Conclusion: la boîte à troubadours
On comprend mieux maintenant pourquoi Gaumont a refusé de montrer son film aux médias. Peut-être les producteurs se sont-ils rendus compte de la faible qualité de l’ensemble, s’attendant aux nombreux coups de griffe de la presse parisienne, jamais tendre avec la comédie populaire hexagonale. Ainsi pour éviter le bad buzz, seuls quelques titres, triés sur le volet, ont pu assister à une vision presse. Des béni-oui-oui choisis pour leur faible qualité d’analyse. Voyez plutôt: l’usurpatrice Cathy Immelen de la Rtbf, davantage speakerine voire animatrice que spécialiste du septième art, et les journaleux peu inspirés de la Dernière Heure et du Ciné Télé Revue, plus conteurs d’histoires people que réels critiques de cinéma. On comprend également pourquoi le distributeur a enjoint à son homologue belge de retirer le long métrage de l’affiche du BIFFF (Festival International du Film Fantastique de Bruxelles), tant le public, plutôt narquois, se serait fait une joie de flinguer cette piètre production. Bref, tout s’explique. Gaumont veut que le grand public se fasse sa propre opinion et ne soit pas influencé par les critiques.
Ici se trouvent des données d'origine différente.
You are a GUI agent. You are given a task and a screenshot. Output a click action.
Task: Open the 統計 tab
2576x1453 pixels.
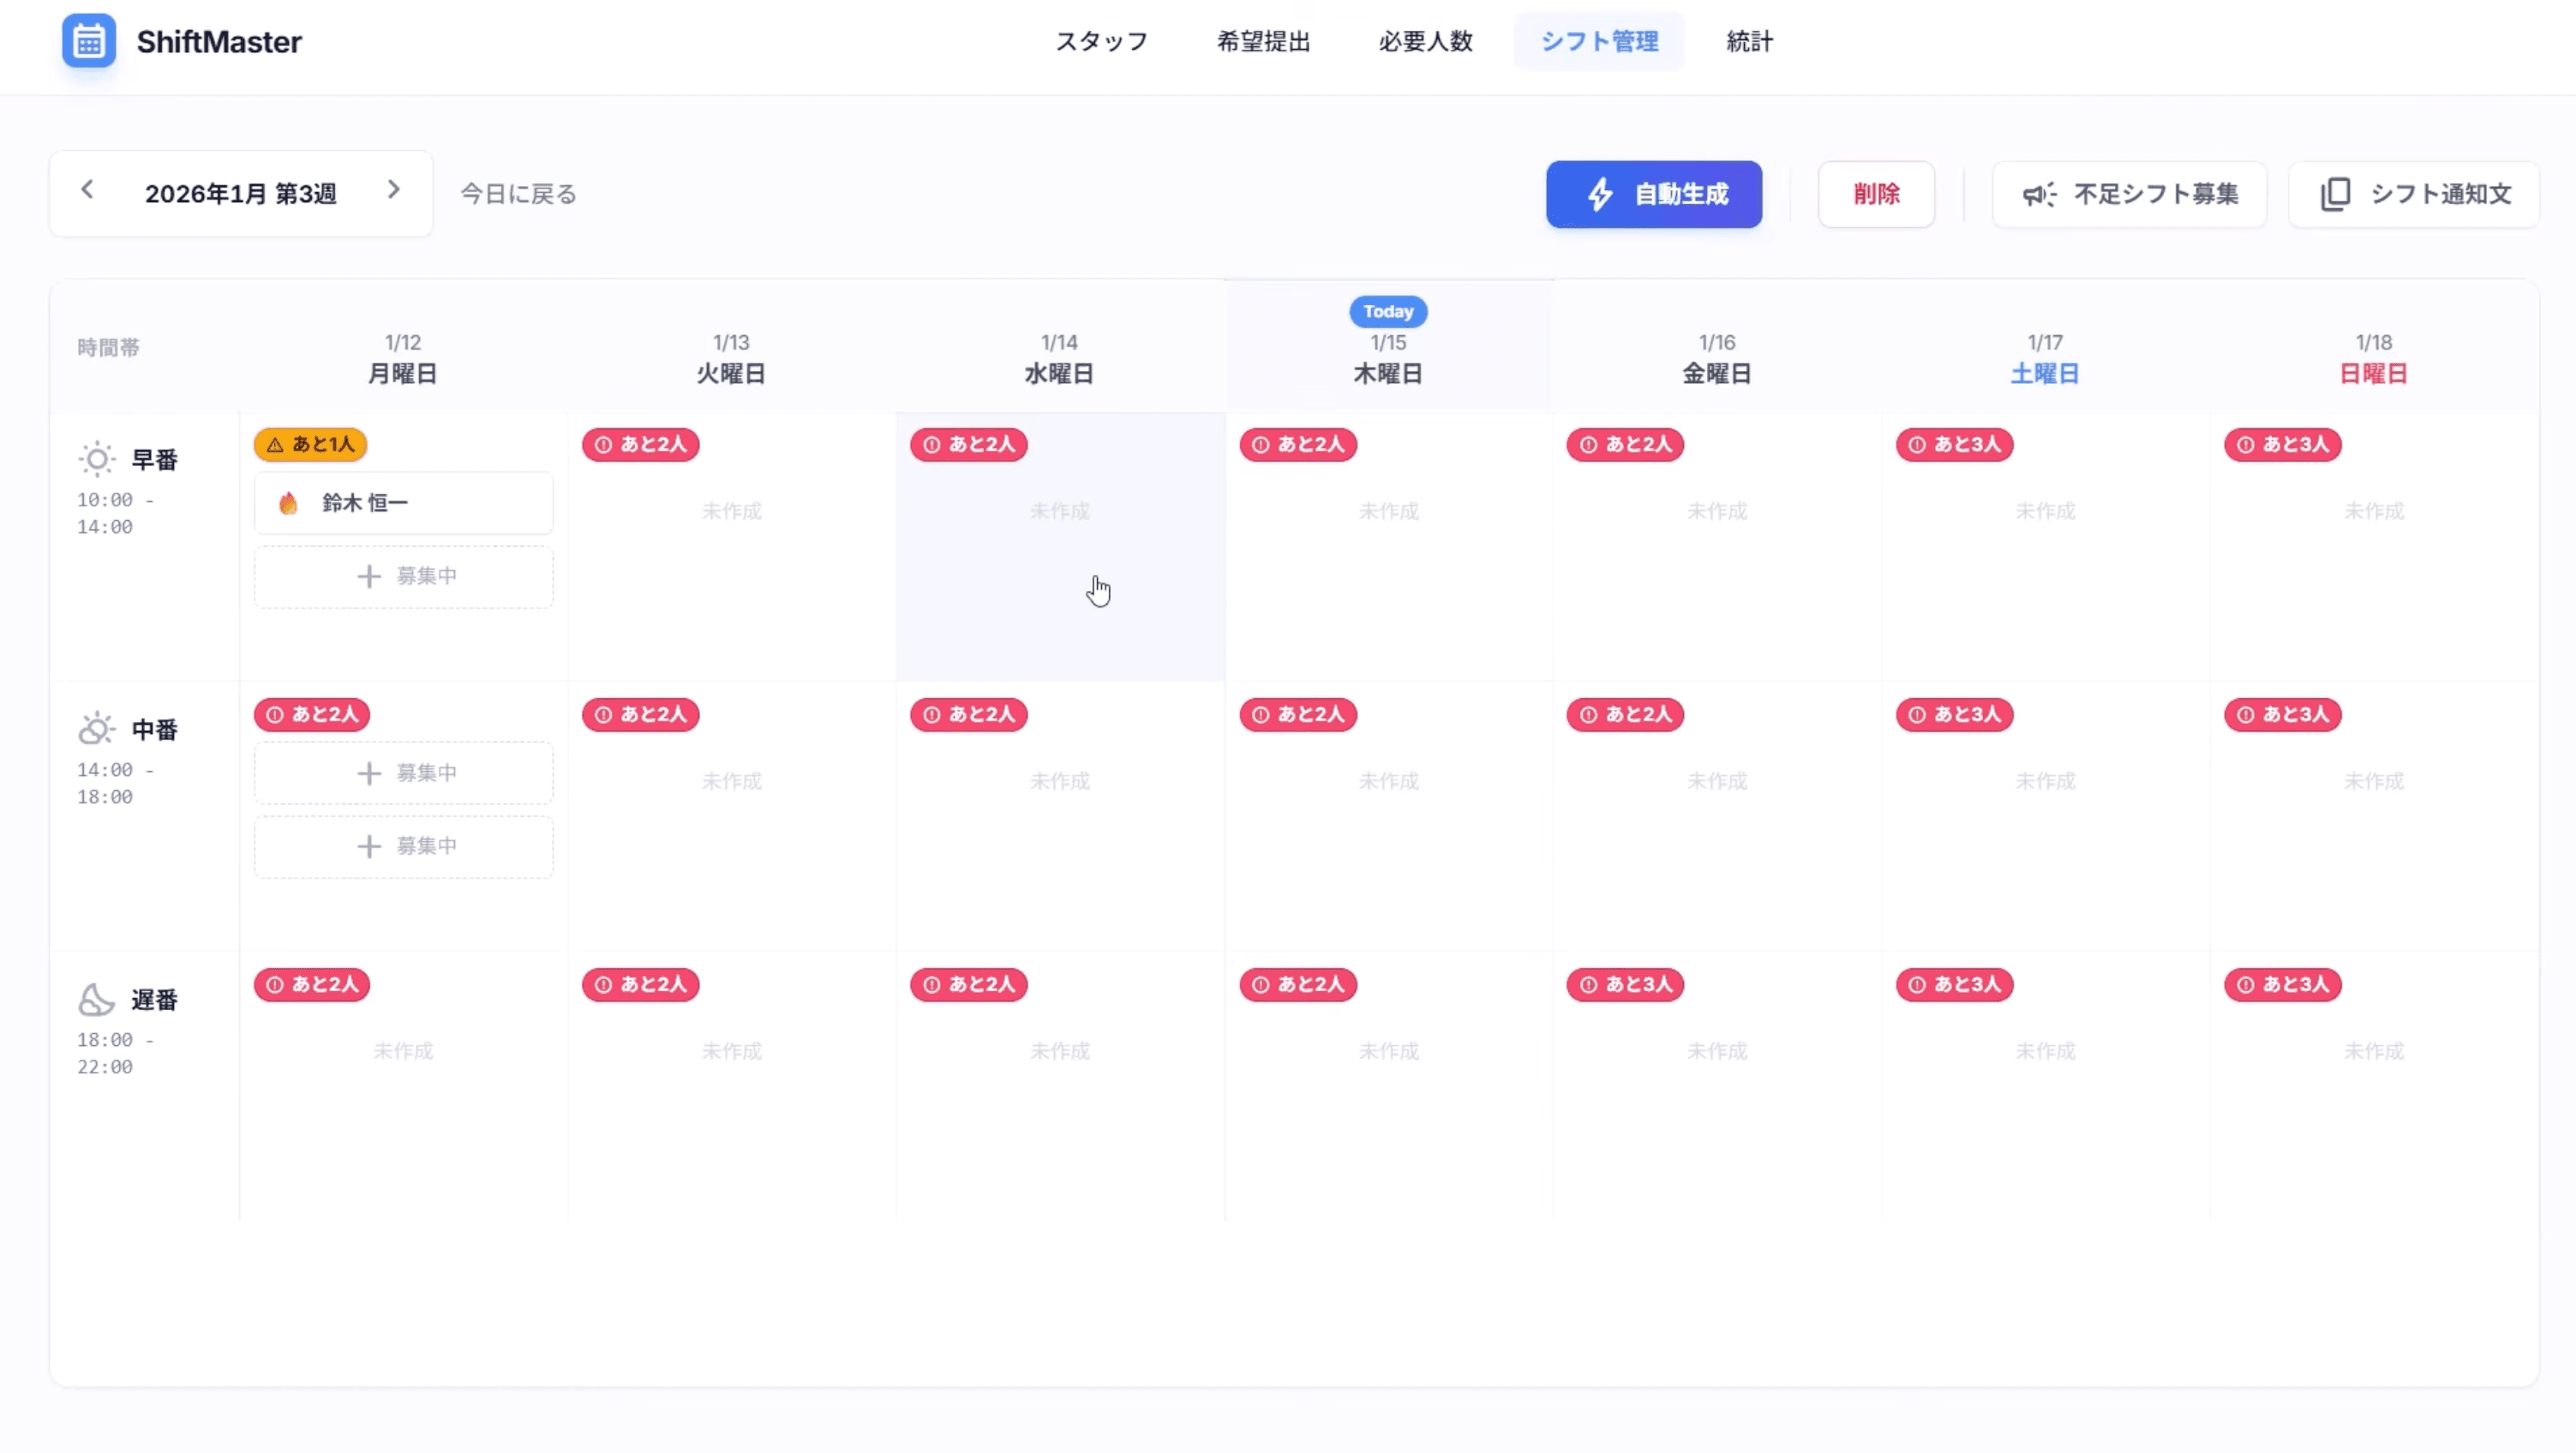pyautogui.click(x=1749, y=42)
Ceci étant dit, le bouche-à-oreille risque de ne pas être tendre même si, lors de l’avant-première, le mardi 5 février dernier, le fessard bien loti dans les sièges de la superbe salle Grand Eldorado de l’UGC De Brouckère, certains spectateurs se sont laissés aller à quelques rires gras, parfois forcés pour faire comprendre qu’ils ont saisi les allusions aux premiers épisodes. D’aucuns y trouveront donc leur compte. Pour notre part, on vous aura prévenu. Oubliez la salle obscure et attendez que ces Visiteurs passent dans votre boîte à troubadours.